Useful example: \(Z = (\bar{X_n}-\mu)(\sqrt\frac{n}{\sigma^2})\) is standard normal by the central limit theorem, and \(V = (n-1)\frac{S_n^2}{\sigma^2}\) is chi-squared with \((n-1)\) degrees of freedom as above, so: \[ T = \frac{Z}{\sqrt{V/(n-1)}} = (\bar{X_n}-\mu)\biggl(\sqrt\frac{n}{S_n^2}\biggr) \] has a \(t\)-distribution with (n-1) degrees of freedom, which is very useful because the unknown \(\sigma^2\) terms have cancelled out and \(S_n^2\) is the sample variance which we can calculate from the data.
F Distribution
The F distribution comes from the ratio of two chi-squared random variables. Recall from above that chi-squared is typically associated with estimating a variance parameter (like \(\sigma^2\)), and indeed we meet the F distribution when we wish to compare two variances. One classic example is checking the assumption of equal variance in a two sample \(t\)-test, or its more general version “ANOVA” - which is unsurprising if we know that ANOVA stands for analysis of variance.
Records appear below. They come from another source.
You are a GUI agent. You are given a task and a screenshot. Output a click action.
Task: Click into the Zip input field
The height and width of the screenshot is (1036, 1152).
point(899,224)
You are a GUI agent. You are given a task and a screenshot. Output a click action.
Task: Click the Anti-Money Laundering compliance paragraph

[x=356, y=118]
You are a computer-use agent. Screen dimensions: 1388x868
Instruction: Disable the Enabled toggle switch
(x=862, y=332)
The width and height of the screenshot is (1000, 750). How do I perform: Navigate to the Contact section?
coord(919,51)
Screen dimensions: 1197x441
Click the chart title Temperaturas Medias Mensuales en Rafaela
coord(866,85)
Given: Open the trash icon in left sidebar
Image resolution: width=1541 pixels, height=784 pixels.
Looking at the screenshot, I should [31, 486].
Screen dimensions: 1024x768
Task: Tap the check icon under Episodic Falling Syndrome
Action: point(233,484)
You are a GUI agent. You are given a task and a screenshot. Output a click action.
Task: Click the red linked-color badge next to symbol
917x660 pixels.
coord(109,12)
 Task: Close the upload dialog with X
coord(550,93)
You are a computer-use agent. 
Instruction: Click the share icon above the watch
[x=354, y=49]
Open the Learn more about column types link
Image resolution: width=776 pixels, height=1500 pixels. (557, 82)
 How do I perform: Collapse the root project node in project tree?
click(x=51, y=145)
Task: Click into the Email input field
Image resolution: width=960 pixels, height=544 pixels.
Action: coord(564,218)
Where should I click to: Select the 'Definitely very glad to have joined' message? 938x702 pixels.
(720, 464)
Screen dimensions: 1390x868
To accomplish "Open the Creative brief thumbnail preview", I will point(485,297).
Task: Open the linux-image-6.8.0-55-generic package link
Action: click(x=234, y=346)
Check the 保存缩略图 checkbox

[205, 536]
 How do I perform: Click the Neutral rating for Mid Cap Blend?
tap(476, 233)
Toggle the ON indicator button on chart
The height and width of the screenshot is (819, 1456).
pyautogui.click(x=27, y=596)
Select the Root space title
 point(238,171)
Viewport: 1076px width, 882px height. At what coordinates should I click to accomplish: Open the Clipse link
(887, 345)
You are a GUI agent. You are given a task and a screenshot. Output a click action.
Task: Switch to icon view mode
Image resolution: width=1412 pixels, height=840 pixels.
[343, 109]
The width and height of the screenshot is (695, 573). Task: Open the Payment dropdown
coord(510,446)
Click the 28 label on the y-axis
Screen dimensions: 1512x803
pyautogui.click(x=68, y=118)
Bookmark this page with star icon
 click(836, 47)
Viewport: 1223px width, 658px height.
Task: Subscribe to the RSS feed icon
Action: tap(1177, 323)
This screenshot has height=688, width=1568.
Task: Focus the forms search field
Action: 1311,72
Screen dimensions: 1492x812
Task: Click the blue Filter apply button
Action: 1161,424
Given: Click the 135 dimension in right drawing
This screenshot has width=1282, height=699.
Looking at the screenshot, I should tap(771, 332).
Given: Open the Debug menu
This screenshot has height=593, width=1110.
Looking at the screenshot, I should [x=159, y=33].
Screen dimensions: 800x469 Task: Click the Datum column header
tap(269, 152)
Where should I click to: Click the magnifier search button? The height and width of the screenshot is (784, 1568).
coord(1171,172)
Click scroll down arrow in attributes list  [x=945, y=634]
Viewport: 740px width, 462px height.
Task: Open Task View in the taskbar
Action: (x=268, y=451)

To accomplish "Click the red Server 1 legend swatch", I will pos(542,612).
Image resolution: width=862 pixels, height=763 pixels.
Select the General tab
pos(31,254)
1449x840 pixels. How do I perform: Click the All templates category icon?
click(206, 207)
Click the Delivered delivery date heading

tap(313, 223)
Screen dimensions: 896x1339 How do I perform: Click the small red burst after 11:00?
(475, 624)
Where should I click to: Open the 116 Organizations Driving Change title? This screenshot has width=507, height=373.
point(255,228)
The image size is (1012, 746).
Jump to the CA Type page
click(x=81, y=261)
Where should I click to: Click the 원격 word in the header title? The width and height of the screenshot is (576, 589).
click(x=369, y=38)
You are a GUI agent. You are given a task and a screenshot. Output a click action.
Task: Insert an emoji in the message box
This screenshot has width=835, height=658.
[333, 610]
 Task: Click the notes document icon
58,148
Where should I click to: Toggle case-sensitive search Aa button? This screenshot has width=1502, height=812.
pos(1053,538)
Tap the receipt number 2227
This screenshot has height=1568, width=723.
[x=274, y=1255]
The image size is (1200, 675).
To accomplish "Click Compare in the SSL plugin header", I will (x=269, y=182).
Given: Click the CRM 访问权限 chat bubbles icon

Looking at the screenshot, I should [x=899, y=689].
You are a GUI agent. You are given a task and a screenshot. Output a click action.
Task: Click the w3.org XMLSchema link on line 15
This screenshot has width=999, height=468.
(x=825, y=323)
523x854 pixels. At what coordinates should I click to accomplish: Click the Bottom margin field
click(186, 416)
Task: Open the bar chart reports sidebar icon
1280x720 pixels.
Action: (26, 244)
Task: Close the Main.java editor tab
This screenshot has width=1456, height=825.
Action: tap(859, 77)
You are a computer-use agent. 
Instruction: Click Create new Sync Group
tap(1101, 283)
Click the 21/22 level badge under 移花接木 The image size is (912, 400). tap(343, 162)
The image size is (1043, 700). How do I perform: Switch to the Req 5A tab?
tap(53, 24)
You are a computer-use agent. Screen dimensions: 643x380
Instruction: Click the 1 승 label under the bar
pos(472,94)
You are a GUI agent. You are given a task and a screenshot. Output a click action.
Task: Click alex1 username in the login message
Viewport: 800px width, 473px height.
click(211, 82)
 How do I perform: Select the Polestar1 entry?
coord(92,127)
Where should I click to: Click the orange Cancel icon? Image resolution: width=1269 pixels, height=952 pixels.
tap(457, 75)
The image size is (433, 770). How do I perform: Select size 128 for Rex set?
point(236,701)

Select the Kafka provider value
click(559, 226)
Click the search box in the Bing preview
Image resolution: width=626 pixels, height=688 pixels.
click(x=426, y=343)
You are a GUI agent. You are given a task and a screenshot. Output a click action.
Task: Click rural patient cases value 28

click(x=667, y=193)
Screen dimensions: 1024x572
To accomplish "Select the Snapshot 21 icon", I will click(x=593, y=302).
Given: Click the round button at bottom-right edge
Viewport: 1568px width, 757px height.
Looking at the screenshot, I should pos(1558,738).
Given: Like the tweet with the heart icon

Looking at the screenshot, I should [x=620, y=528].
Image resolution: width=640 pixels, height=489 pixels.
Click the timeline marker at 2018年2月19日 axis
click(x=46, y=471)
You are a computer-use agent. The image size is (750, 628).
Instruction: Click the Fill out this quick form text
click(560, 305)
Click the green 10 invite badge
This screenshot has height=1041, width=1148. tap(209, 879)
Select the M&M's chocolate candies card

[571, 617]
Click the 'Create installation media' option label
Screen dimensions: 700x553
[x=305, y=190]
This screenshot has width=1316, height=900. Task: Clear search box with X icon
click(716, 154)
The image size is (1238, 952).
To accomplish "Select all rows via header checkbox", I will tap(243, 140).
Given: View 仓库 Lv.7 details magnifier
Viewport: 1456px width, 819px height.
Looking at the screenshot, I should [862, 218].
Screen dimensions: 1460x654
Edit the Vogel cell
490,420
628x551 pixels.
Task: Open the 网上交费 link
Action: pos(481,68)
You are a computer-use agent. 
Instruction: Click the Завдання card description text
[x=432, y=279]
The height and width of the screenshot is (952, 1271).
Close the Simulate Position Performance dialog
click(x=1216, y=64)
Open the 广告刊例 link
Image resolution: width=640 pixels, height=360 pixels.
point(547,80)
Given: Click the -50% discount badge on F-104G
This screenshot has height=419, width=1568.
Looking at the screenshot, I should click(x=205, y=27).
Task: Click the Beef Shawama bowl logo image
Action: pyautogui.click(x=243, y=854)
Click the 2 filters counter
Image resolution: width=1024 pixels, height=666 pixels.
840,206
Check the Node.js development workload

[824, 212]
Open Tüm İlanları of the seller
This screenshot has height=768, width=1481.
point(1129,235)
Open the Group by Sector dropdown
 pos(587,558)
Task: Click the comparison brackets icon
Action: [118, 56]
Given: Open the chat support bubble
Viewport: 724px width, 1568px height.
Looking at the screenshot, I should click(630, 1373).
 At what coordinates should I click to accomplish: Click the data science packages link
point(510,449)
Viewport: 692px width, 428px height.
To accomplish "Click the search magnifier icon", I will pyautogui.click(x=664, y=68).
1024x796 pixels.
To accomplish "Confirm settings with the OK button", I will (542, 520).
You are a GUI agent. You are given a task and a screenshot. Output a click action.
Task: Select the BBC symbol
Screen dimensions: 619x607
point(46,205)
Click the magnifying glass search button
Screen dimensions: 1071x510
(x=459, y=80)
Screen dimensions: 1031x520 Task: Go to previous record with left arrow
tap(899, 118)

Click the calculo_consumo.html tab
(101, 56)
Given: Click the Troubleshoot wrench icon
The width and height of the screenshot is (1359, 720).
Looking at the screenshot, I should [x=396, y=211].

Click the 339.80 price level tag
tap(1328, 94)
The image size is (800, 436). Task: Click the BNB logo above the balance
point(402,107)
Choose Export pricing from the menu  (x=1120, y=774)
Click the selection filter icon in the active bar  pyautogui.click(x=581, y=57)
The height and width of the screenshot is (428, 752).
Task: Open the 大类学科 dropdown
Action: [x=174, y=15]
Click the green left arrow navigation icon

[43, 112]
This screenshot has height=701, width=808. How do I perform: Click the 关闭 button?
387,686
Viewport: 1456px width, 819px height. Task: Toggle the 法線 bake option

If \(Y_1 \sim \chi^2(\nu_1)\) and \(Y_2 \sim \chi^2(\nu_2)\) then we have: \[ F = \frac{Y_1/\nu_1}{Y_2/\nu_2} \sim F(\nu_1,\nu_2)\] An F distribution with \(\nu_1\) and \(\nu_2\) degrees of freedom. Caution: the order that \(Y_1\), \(Y_2\) are chosen does matter, conventionally the choice is made so that the ratio is greater than one, and the \(p\)-value quoted twice the one-sided \(P(F>Y_1/Y_2)\).